In just one example, Myra honored community input to rename a tribal research study from “The Diabetes Study” to something from their indigenous language — “N-has-ten,” which means “living in a good way.” The name reduces potential stigma, as well as acknowledging and supporting tribal concepts of wellness.
“The term is more all-encompassing than the English word for ‘health’; it’s a more holistic perspective about well-being,” Myra explains. “Tribes’ holistic approach to health aligns much better with the goals and desired outcomes of our health research, ensuring improved study fit, community acceptability, and most important, a sense of community health promotion.”
Similarly, the Robert Wood Johnson Foundation’s Culture of Health challenges conventional notions of health. In a Culture of Health, people thrive not just physically, but also mentally and socially throughout their lives.
Research allows Myra to combine her multidisciplinary background of human biology, public health, ethics, policy, and law with her interest in community health and indigenous human rights.
“A light bulb went on the first time I realized that I could do research in tribal communities,” Myra recalls. “I love how understanding federal Indian law can empower tribes through strategic exercise of sovereignty.”
For her 2011 New Connections grant, Myra created a survey and conducted focus groups with tribal and local law enforcement agencies to determine whether or not there was a corresponding reduction in alcohol-related injury and death in tribal governments that have cross-jurisdiction agreements with state or local governments. The findings were complex, with perceptions varying across tribes and local communities.

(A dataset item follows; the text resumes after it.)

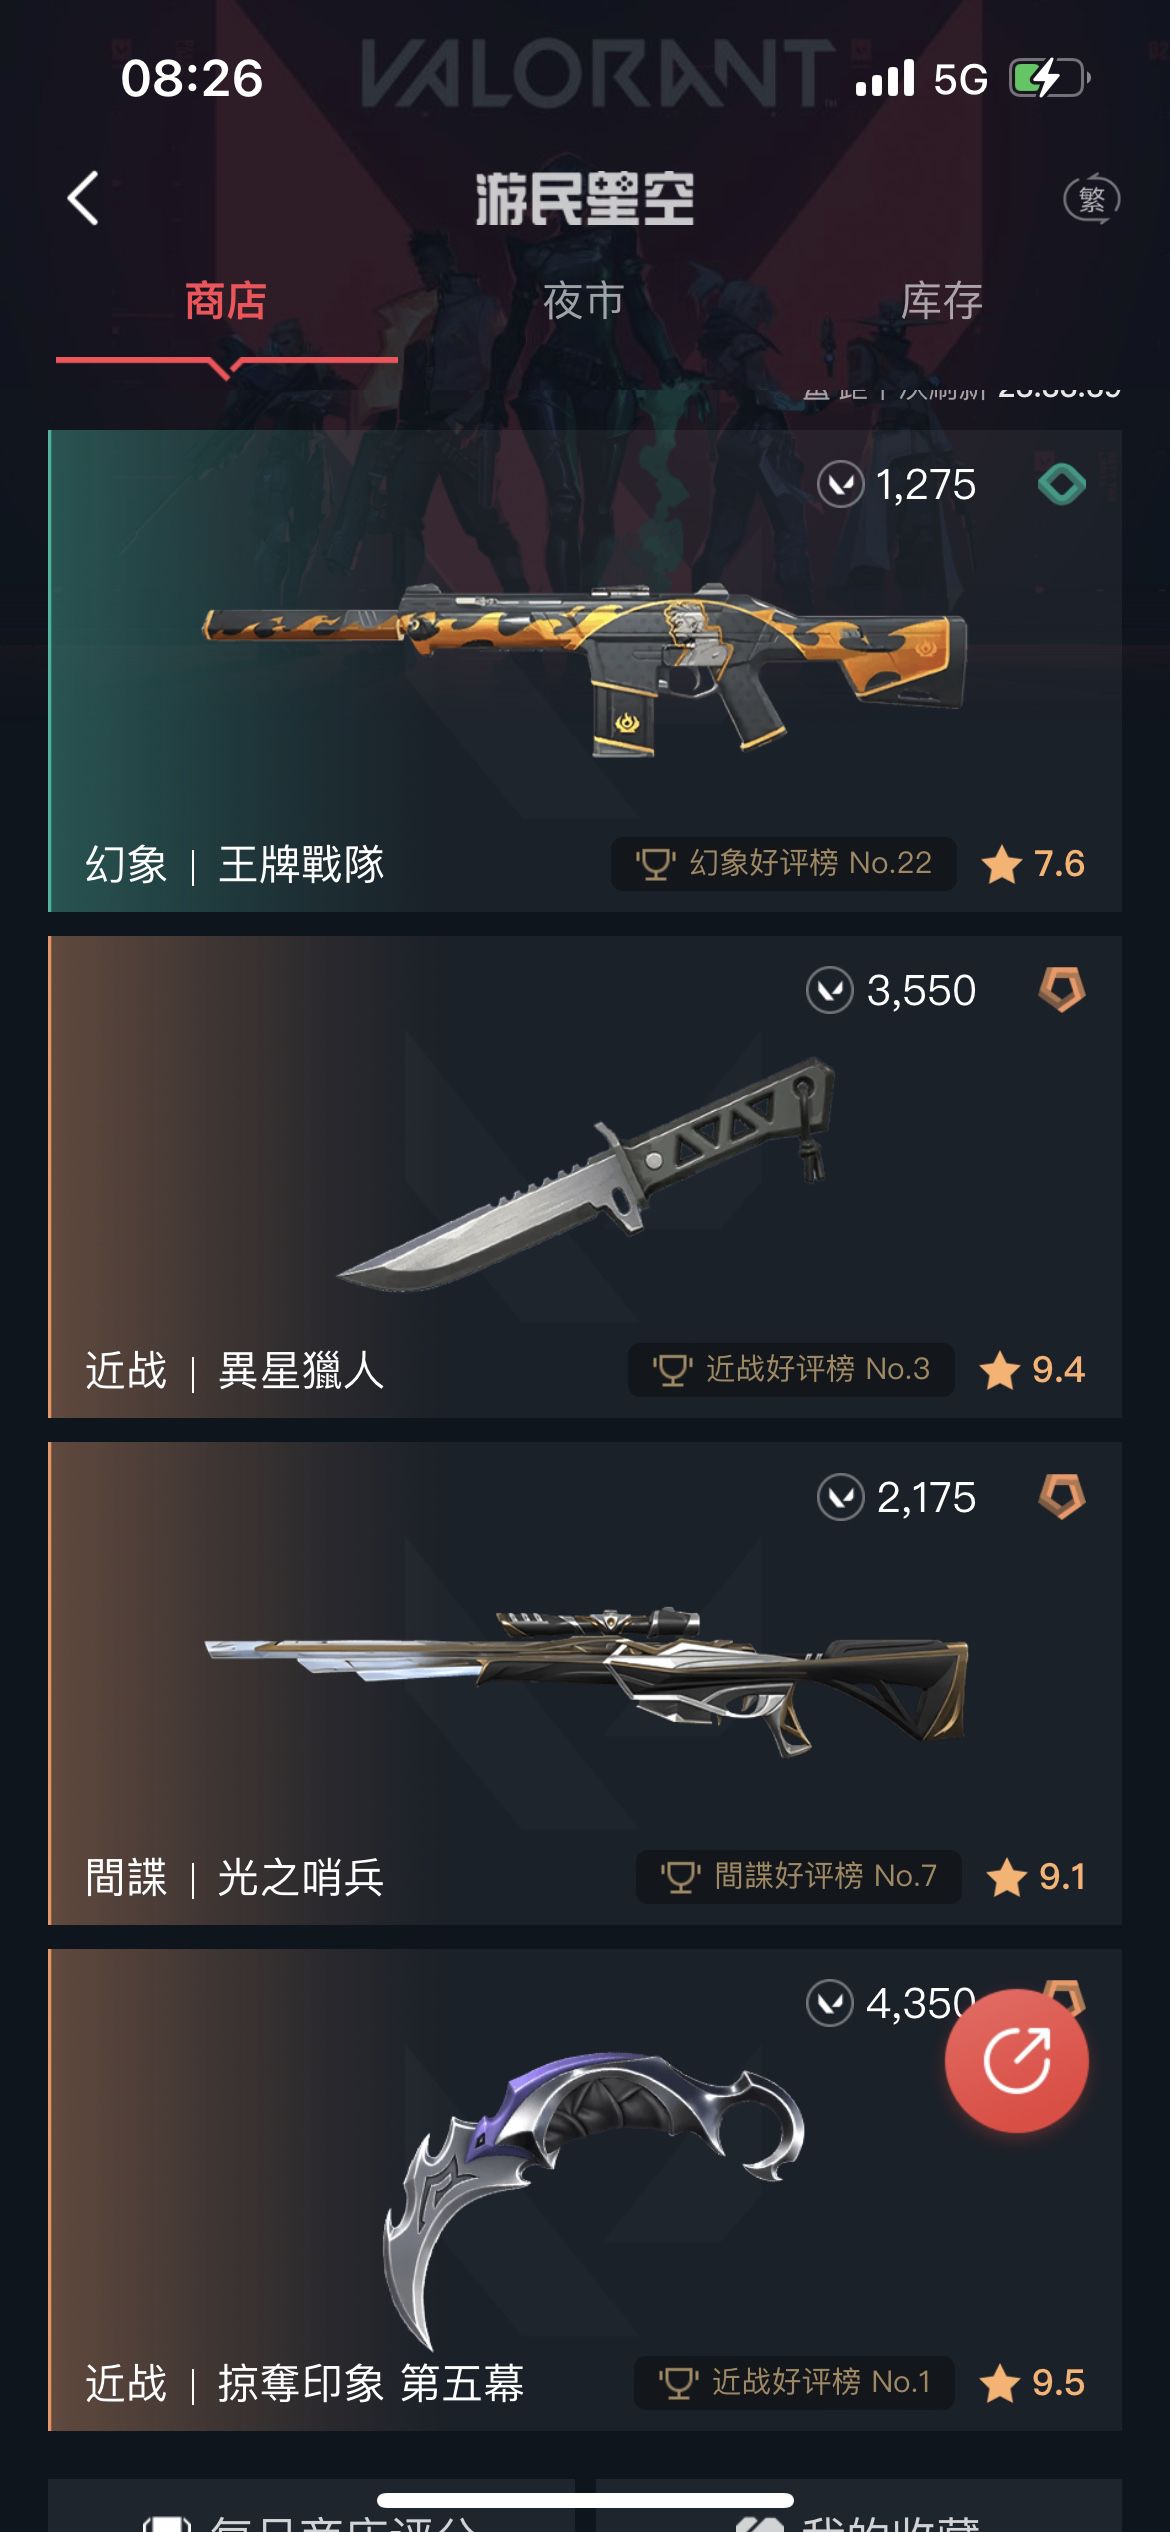Toggle traditional Chinese 繁 language switch
The width and height of the screenshot is (1170, 2532).
pyautogui.click(x=1091, y=199)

Since her New Connections grant, Myra also has worked on cultural adaptation grants addressing:
- Alcohol and drug use, mental health services access, and violence in tribal college communities;
- Implementation of an evidence-based intervention for alcohol harm reduction at the individual behavior level within tribal college and university communities;
- Diabetes prevention programs in American Indian communities;
- Evaluation of a Tribal Maternal, Infant, and Early Childhood Home Visitation program culturally-adapted for an urban Indian community; and
- A human subjects training program for American Indians who want to do research in their communities and who could benefit from a grounding in tribal ethics principles for research.
Ultimately, Myra hopes to see her work help not only American Indians, but indigenous communities everywhere.